§ Alıştırma Yönergesi: Mythopoeia metninde "Metnin Aslı" ile "out of sense." arasındaki kısmı, ikisi de dahil, "shadowy" ifadesini "iron" ile değiştirerek yeniden yazar mısın?

§ Belge Bölümü:
“Simülasyon”dan Çıkış/Kaçış Haritası Olarak Mitoloji

0

Okuyacağınız makale, “Tolkien ve Mythopoeia” yazı dizisinin 9.Mart.2016 tarihinde yayınlanan 35. bölümü olup kendi içinde barındırdığı anlam bütünlüğü açısından “’Simülasyon’dan Çıkış/Kaçış Haritası Olarak Mitoloji” başlığıyla tekrardan okuyucularımızın beğenisine sunulmuştur.

MYTHOPOEIA

Metnin Aslı
…………
Yet trees and not ‘trees’, until so named and seen –
and never were so named, till those had been
who speech’s involuted breath unfurled,
faint echo and dim picture of the world,
but neither record nor a photograph,
being divination, judgement, and a laugh,
response of those that felt astir within
by deep monition movements that were kin
to life and death of trees, of beasts, of stars:
free captives undermining shadowy bars,
digging the foreknown from experience
and panning the vein of spirit out of sense.

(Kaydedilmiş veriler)

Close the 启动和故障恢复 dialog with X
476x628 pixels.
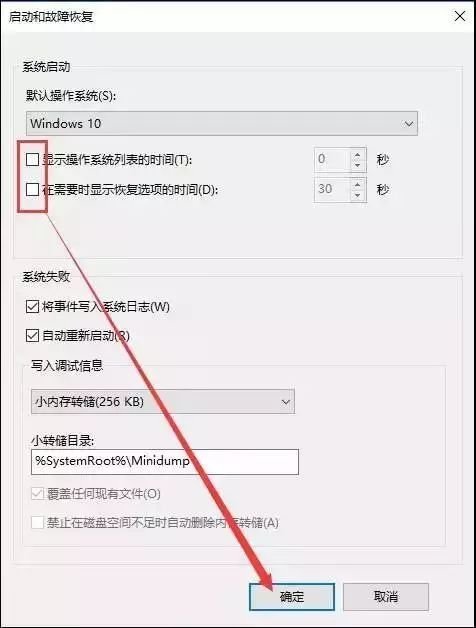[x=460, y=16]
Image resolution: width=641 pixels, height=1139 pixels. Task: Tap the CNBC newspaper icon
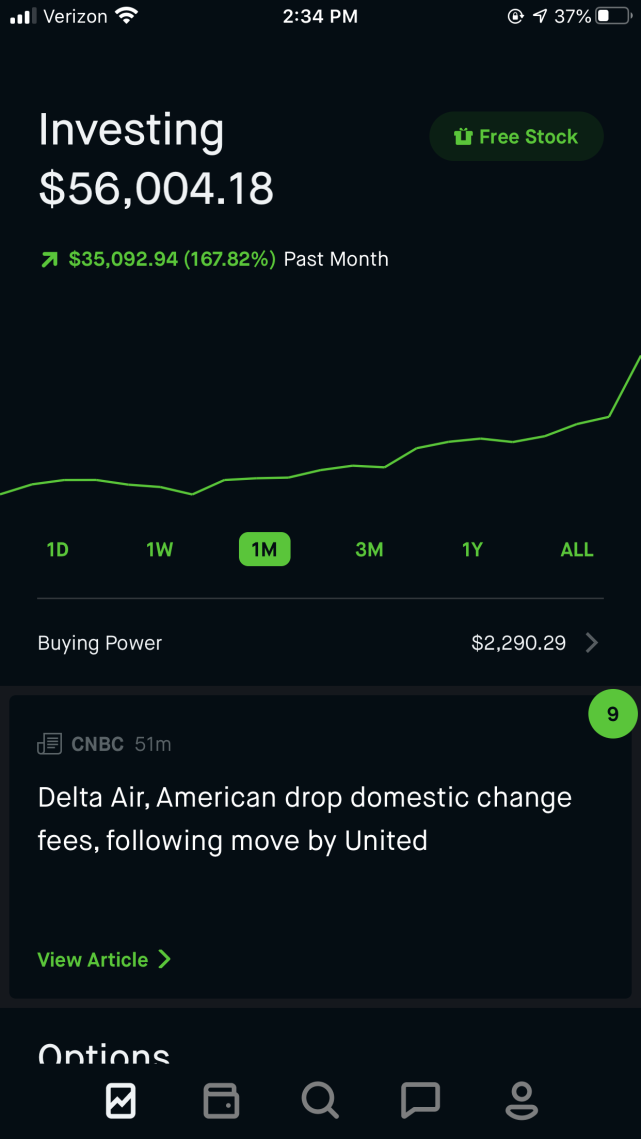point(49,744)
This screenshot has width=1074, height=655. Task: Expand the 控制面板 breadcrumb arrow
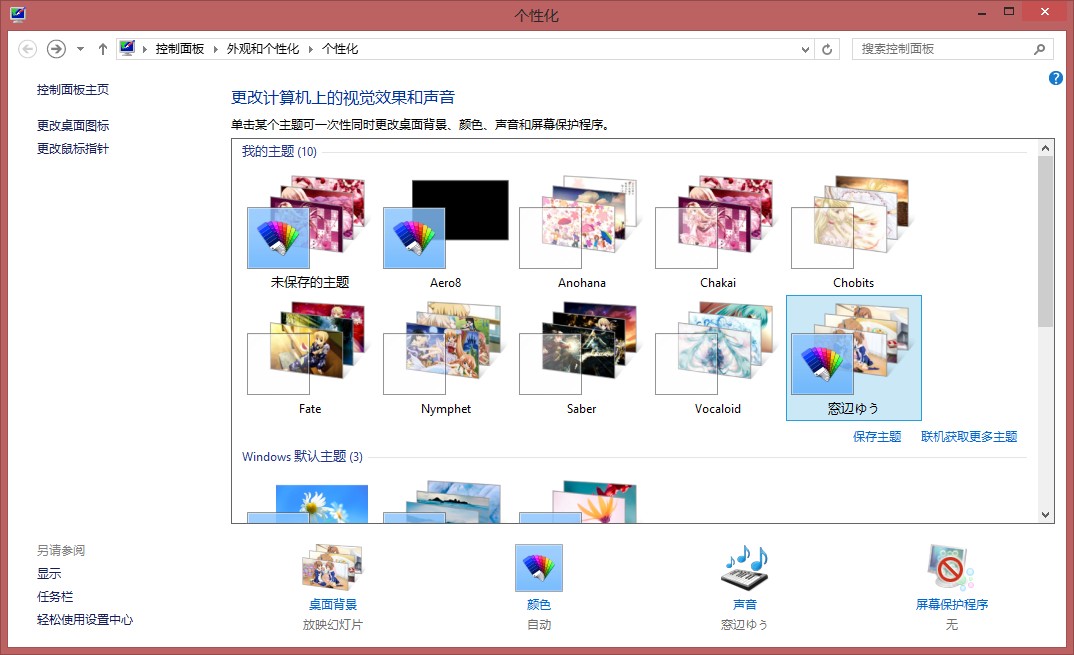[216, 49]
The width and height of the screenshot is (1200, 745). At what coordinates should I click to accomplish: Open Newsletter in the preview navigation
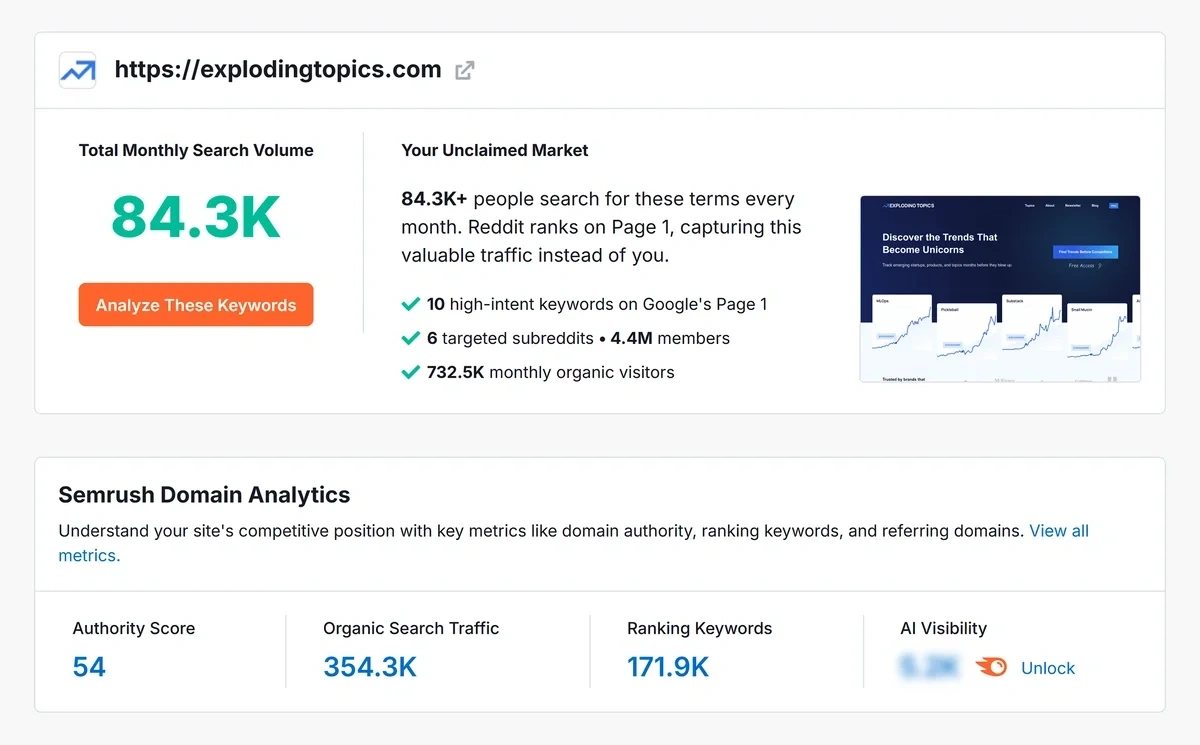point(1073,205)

§ Alıştırma Sonucu:
Metnin Aslı
…………
Yet trees and not ‘trees’, until so named and seen –
and never were so named, till those had been
who speech’s involuted breath unfurled,
faint echo and dim picture of the world,
but neither record nor a photograph,
being divination, judgement, and a laugh,
response of those that felt astir within
by deep monition movements that were kin
to life and death of trees, of beasts, of stars:
free captives undermining iron bars,
digging the foreknown from experience
and panning the vein of spirit out of sense.